В день сражения при Аустерлице корпус генерал-лейтенанта Эссена находился в расстоянии небольшого перехода, и он, отступив другою дорогою, соединился с нами в Галиции», — так писал участник перехода Алексей Петрович Ермолов[106].

Любопытно, что в нашем богоспасаемом отечестве писать об Аустерлицком сражении было нельзя. В «Санкт-Петербургских ведомостях» было передано сообщение из Ольмюца от 29 ноября: «Соединенная Российская и Австрийская армия пошла двумя маршами против неприятеля, который, кажется, желает избежать сражения, по крайней мере в сей стране. Главная квартира обоих императоров была вчера, 28-го, в Вишау». Однако в следующих номерах газеты ничего не сообщалось о том, чем закончился этот марш. И лишь через две недели в газете появилось сообщение о том, что 6 декабря в Австрии заключено перемирие и что император Александр прибыл в Витебск и следует в Петербург[107].

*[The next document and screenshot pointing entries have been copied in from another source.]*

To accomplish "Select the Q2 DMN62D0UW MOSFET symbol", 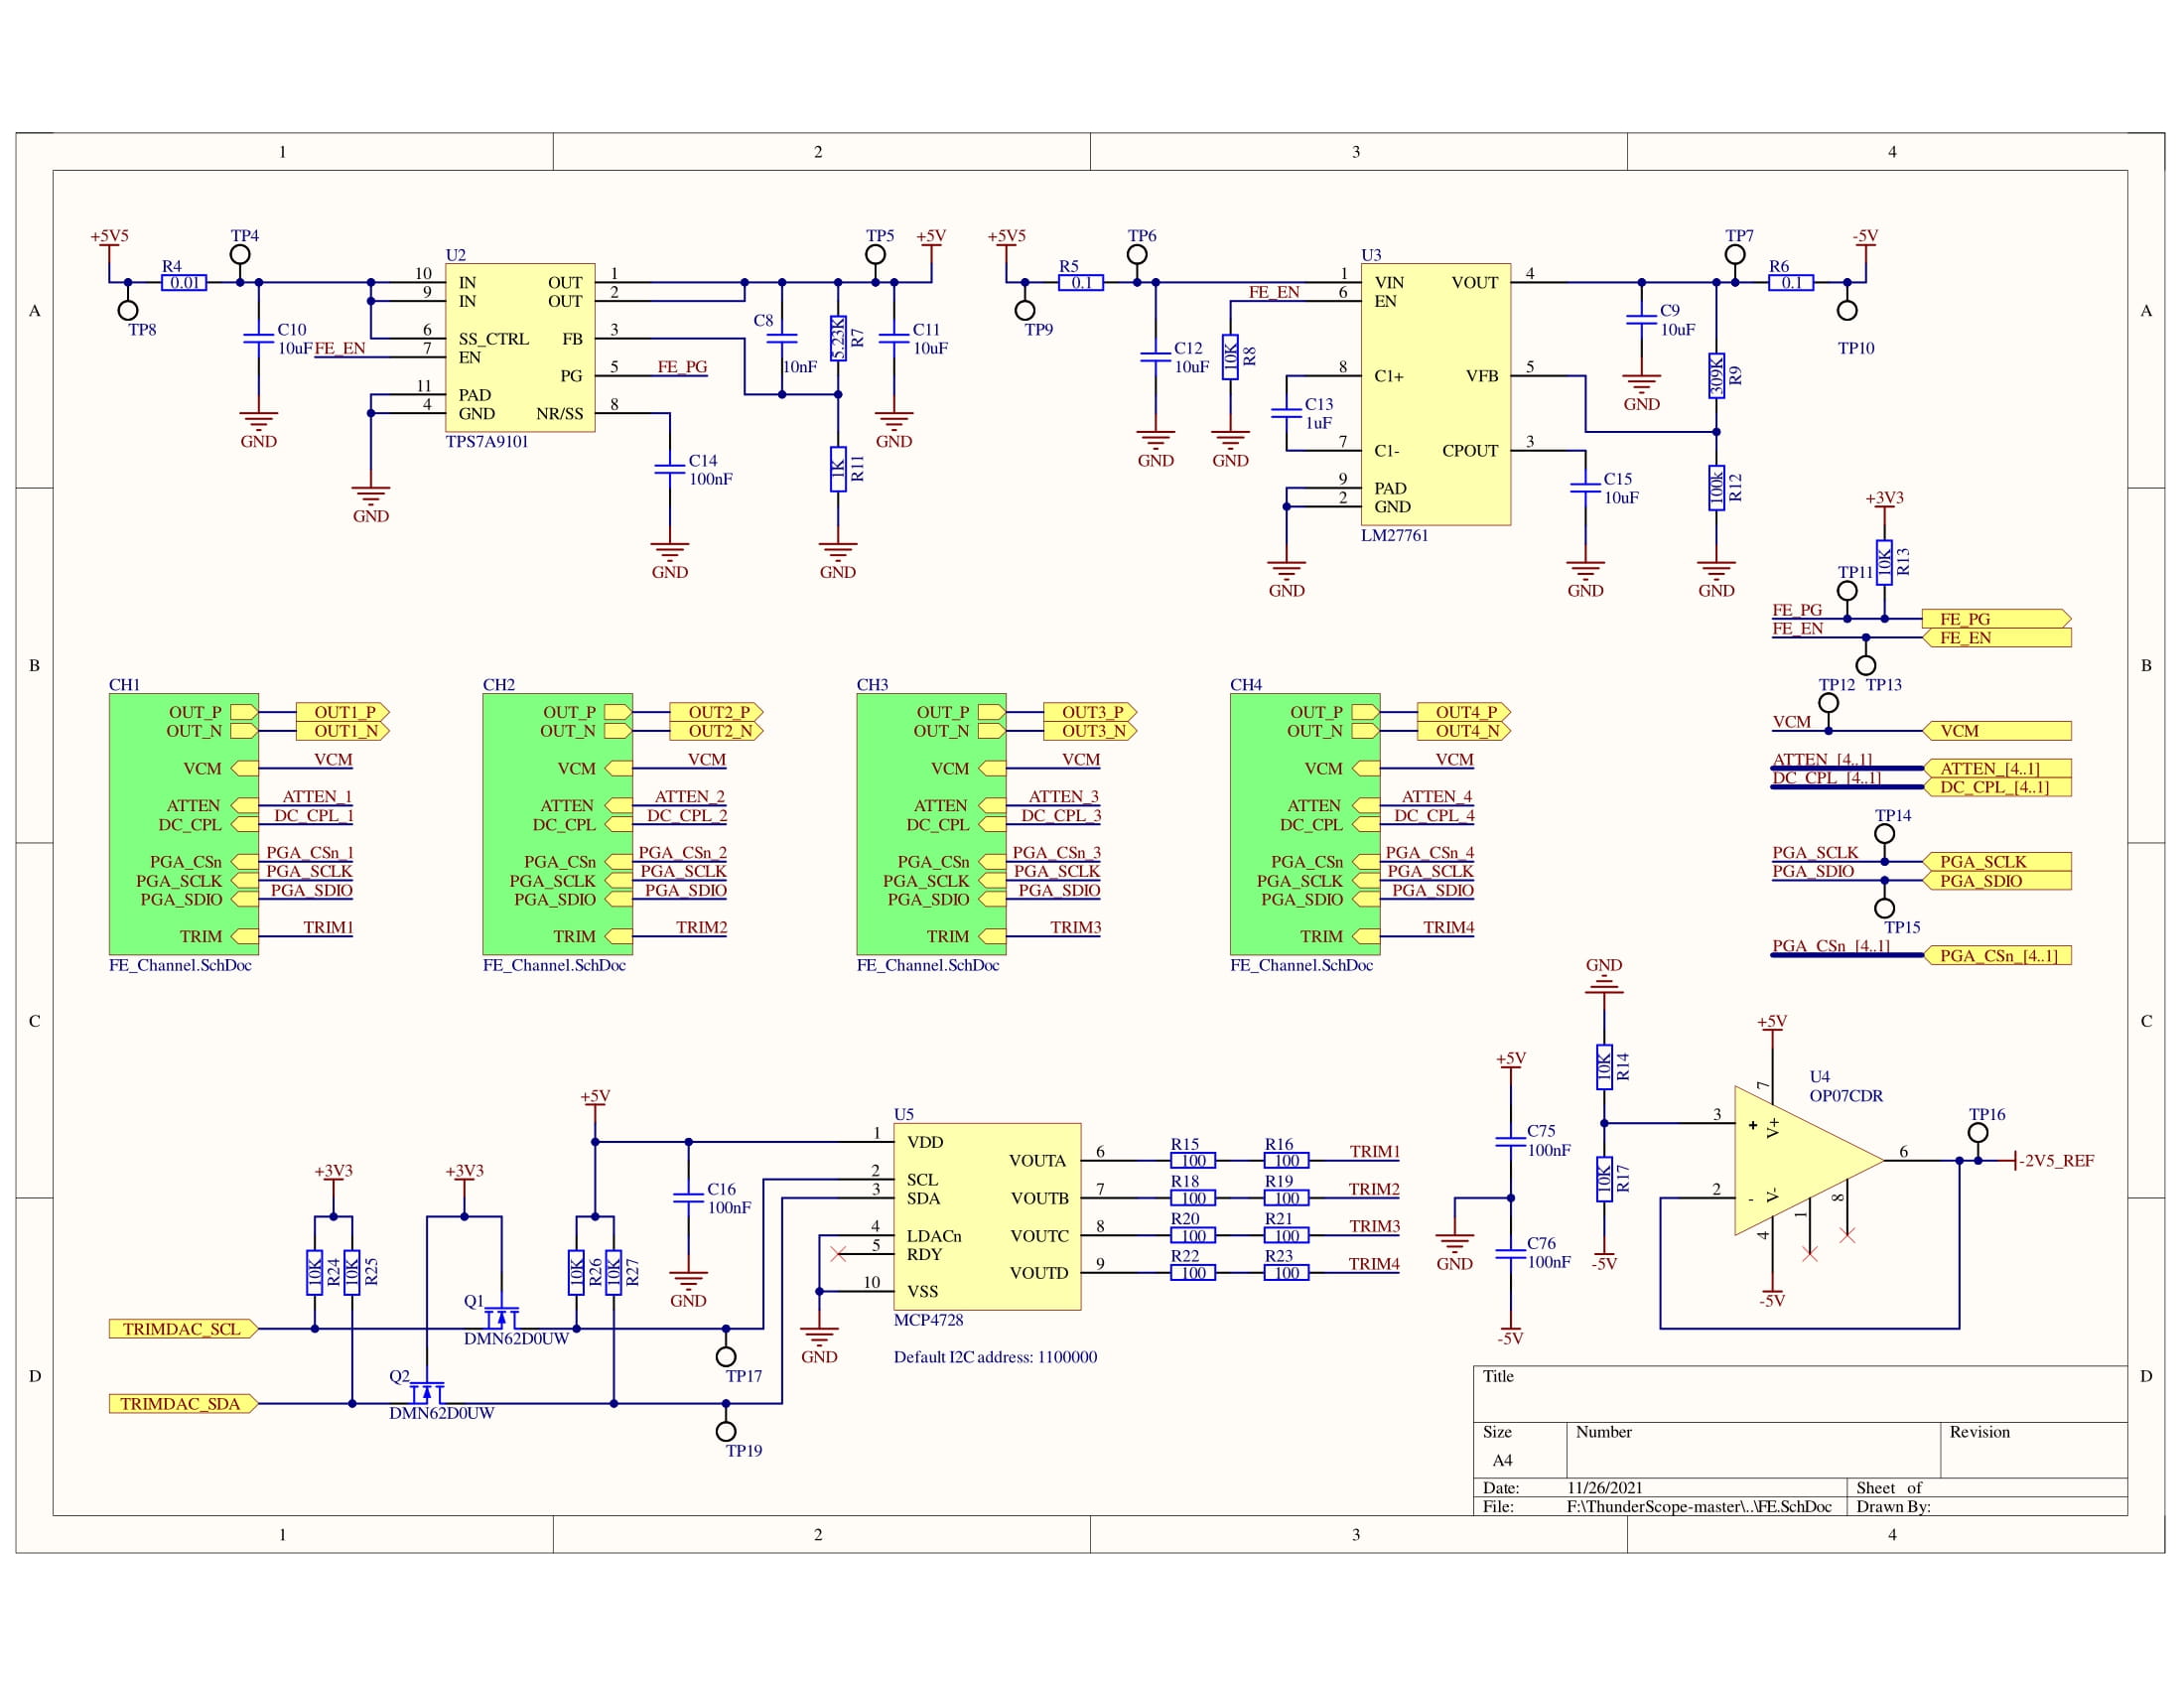I will pos(427,1391).
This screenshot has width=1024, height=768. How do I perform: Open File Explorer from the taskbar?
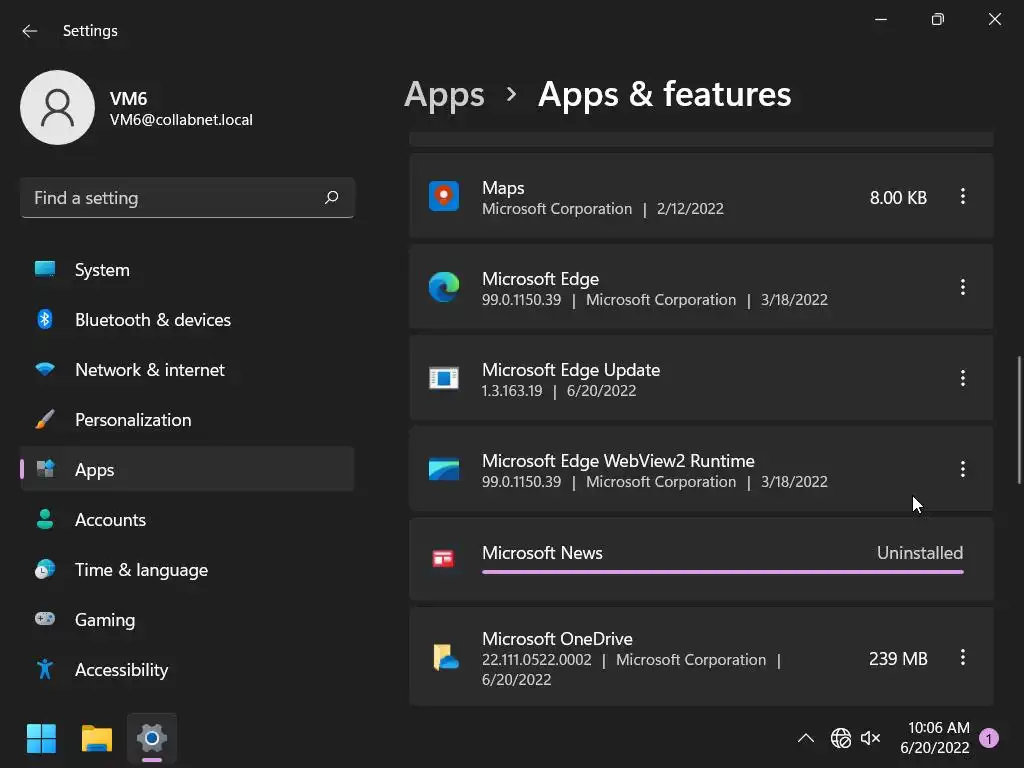tap(97, 739)
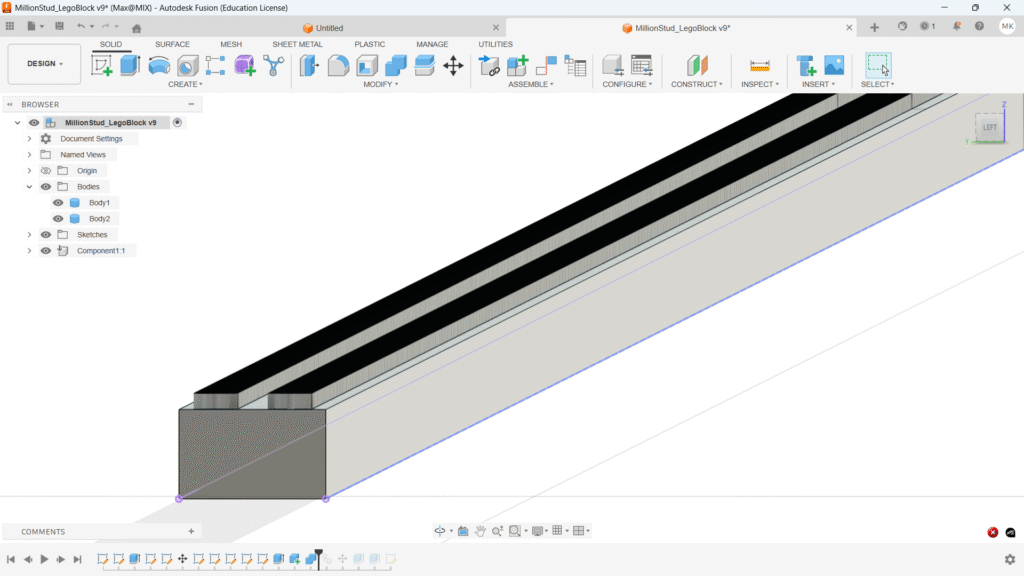
Task: Open the DESIGN workspace dropdown
Action: pyautogui.click(x=44, y=64)
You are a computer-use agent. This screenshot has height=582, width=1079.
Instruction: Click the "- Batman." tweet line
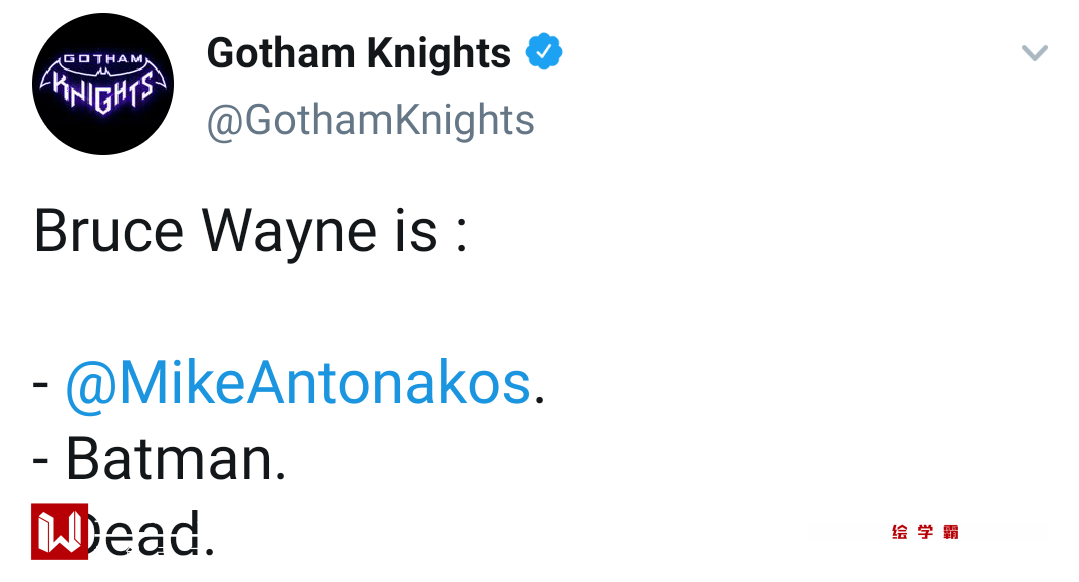[160, 460]
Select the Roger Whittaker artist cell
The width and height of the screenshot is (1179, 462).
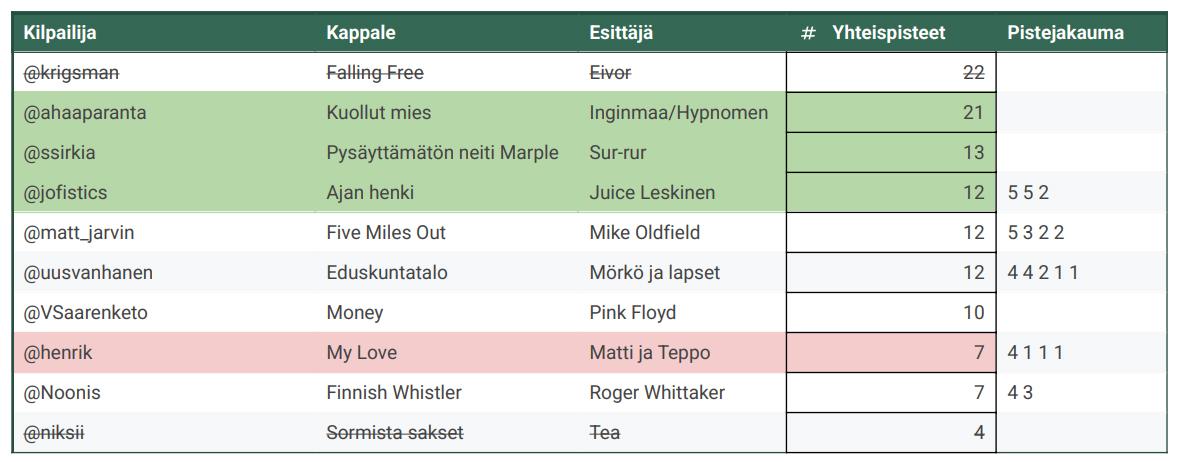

Зато почти все русские офицеры и генералы — участники сражения — распускали слухи о фантастической храбрости и героизме русских войск. В подтверждение этому на них посыпался буквально дождь наград. За Аустерлиц получили высший военный орден св. Георгия сам Александр I и князь Петр Долгоруков, тот самый, который дерзил Наполеону и о котором император едко заметил: «Этот молодой хвастунишка разговаривал со мной, как с русским боярином, ссылаемым в Сибирь»[108].

Граф Ланжерон о Долгорукове высказался гораздо лаконичнее: «Ошибка природы».

«Старые армейские служаки, чью грудь украшали очаковские, измаильские кресты и ордена за Итало-Швейцарский поход, называли вновь награжденных "кавалерами аустерлицого поражения"»[109].